- Born: 25 April 1973 (age 53)
- Citizenship: Gambia
- Education: Early education at St. Joseph's High school( 1992-1994) Bachelor of Law ( LLB) at the international Islamic university in Malaysia. Masters of law ( LLM ) in human rights and democratization in Africa from the university of Pretoria, South Africa. ( 2006)
- Occupations: Gambia lawyer and politician
- Organization: Member of the female lawyers association of the Gambia

= Marie Saine-Firdaus =

Gambian lawyer and politician

Marie Saine-Firdaus (born 1973) is a Gambian lawyer and politician who served as the Attorney General and Secretary of State for Justice of the Gambia. She has held various legal positions within the Gambian government and has contributed to legal and human rights discourse in Africa.

==Early life and education==
Born on 25 April 1973, Saine-Firdaus received her early education in Banjul, attending St. Joseph’s High School from 1987 to 1992 and later St.
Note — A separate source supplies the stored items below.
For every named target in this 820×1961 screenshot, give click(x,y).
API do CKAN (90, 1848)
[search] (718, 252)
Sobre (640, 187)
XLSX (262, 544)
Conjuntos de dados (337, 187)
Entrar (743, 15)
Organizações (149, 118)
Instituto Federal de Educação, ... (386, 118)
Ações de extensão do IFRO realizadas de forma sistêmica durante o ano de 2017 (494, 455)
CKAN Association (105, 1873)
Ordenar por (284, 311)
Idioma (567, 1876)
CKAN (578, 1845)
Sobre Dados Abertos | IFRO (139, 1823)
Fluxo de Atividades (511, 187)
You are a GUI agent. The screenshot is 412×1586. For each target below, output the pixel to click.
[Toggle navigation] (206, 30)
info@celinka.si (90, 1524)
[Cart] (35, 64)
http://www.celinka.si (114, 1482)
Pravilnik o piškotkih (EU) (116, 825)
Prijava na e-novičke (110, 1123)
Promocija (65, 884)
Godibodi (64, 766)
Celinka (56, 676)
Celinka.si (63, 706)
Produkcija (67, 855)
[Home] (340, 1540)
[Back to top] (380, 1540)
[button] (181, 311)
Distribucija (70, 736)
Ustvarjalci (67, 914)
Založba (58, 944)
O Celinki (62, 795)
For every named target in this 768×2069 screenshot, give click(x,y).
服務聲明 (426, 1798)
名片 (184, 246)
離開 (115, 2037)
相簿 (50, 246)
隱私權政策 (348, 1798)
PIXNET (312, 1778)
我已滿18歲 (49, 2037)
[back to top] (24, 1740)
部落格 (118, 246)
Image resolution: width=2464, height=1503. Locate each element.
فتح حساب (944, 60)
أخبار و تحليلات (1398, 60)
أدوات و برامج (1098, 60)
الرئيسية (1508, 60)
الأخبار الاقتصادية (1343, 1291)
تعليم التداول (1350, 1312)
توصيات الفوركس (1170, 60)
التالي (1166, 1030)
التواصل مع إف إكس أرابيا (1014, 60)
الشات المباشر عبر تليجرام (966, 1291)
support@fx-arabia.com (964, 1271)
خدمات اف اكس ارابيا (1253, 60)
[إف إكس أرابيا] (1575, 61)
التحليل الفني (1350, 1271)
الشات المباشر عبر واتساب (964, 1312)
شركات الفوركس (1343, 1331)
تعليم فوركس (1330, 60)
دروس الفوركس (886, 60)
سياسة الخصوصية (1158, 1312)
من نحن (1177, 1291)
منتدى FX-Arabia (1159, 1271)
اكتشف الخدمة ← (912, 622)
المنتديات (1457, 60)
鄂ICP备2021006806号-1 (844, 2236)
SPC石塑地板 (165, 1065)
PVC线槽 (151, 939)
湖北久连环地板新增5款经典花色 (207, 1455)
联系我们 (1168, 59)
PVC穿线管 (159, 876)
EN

Augustine’s High School from 1992 to 1994. She then pursued higher education at the International Islamic University in Malaysia iwhere she obtained a Bachelor of Laws (LLB) in 2000. She later earned a Master of Laws (LLM) in Human Rights and Democratisation in Africa from the University of Pretoria, South Africa, in 2006.

== Legal career ==
After completing her legal education, Saine-Firdaus was admitted to the bar in Banjul in November 2000. She served as a state counsel November 2000 to 2003. She was promoted to Senior State Counsel in 2004 and served in that capacity until 2005, she was principal state counsel (2006 and served as acting deputy public prosecutor from January to May 2007. Following her tenure as acting deputy public prosecutor, she was appointed technical adviser to the office of the President.

== Attorney General and Secretary of State for Justice ==
Saine-Firdaus was appointed Secretary of State for Justice and Attorney General of the Gambia in September 2007. In October she headed a Gambian delegation sent to Taiwan. She was one of the recipients of the title Officer of the National Order of the Republic of The Gambia, conferred by Jammeh in May 2009. She was succeeded by Edward A. Gomez.

She later worked with the African Union as senior legal adviser responsible for human rights abuses.

== Economic crime charges ==
In December 2010, charges were filed at the Banjul Magistrates’ Court against former Attorney General and Minister of Justice Marie Saine-Firdaus and Edward Graham, then Managing Director of the Social Security and Housing Finance Corporation (SSHFC), over alleged economic crimes..

She is a member of the Female Lawyers Association of The Gambia.